- Running time:
- 105 minutes
- Rated:
- PG-13
- Cast:
- Channing Tatum -
- Shawn MacArthur
- Terrence Howard -
- Harvey Boarden
- Zulay Henao -
- Zulay Velez
- Luis Guzmán -
- Martinez
- Roger Guenveur Smith -
- Jack Dancing
3 stars (out of four)
It’s called “Fighting,” and its unpolished, messy fracases are among the film’s highlights. But there’s much more to it than that: more than the easily sold idea of Channing Tatum as Shawn, a down-on-his-luck drifter, drawn by two-bit hustler Harvey (Terrence Howard) into New York’s underground fighting scene; more than Shawn’s romance with struggling single mother Zulay (Zulay Henao).
The word that best expresses the film is “vivid.”
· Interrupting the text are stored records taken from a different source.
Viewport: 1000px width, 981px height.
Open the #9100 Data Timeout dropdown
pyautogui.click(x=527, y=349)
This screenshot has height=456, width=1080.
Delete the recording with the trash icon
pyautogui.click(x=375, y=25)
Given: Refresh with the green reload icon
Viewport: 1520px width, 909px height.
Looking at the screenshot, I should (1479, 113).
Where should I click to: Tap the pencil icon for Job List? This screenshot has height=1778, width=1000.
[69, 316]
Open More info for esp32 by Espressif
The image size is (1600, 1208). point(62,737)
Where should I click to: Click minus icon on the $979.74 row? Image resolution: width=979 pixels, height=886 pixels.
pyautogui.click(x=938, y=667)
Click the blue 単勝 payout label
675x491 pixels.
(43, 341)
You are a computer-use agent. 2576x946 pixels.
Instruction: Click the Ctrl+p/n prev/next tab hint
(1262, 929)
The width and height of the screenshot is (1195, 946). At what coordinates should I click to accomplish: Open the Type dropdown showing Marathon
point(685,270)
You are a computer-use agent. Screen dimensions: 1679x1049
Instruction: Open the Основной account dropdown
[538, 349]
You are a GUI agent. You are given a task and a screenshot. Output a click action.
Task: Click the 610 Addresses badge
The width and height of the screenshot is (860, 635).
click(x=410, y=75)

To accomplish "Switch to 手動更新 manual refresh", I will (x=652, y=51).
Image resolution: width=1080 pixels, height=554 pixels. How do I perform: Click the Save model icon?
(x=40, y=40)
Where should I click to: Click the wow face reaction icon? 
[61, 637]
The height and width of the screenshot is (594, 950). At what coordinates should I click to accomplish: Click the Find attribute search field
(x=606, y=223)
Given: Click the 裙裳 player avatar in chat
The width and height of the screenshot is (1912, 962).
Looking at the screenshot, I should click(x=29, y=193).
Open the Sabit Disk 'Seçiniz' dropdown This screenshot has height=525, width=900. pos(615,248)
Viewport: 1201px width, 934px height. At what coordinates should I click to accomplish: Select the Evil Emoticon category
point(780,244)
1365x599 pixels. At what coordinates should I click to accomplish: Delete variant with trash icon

It feels like a guided tour of the city’s in-your-face underbelly, loaded with detail that only a native with an artist’s eye could reveal. Director and co-writer Dito Montiel’s previous effort, Sundance sensation “A Guide to Recognizing Your Saints” (also starring Tatum), similarly depicted an unglamorous New York so real you could smell it—for better or worse. The extras casting, location scouting and production design all display care not common to the genre.
As to the fighting in “Fighting,” it continues the exciting trend of realistic combat that helped make “Taken” a surprise hit, but it goes much further. Some throw-downs look and feel like street brawls, choreographed to look unchoreographed: ugly, rough and thrillingly unpredictable.
The heart of the movie, though, is the “Midnight Cowboy”-esque relationship between Shawn and Harvey. Tatum’s two-fisted ingenue has clarity, drive and dangerous physicality.
As Harvey, Howard shares with the viewer a daily litany of small humiliations, fortunately balanced by the character’s ability to keep dreaming and pushing all the disappointments aside with street-smart humor.
It’s not “Raging Bull” or “Fight Club,” but “Fighting” is populated by believable losers and lovingly adorned with just the right faces and peeling wallpaper to absorb you in Montiel’s world.
That immersion makes otherwise predictable plot movements come as more of a surprise than they should and separates the movie from the factory-made widgets of the genre.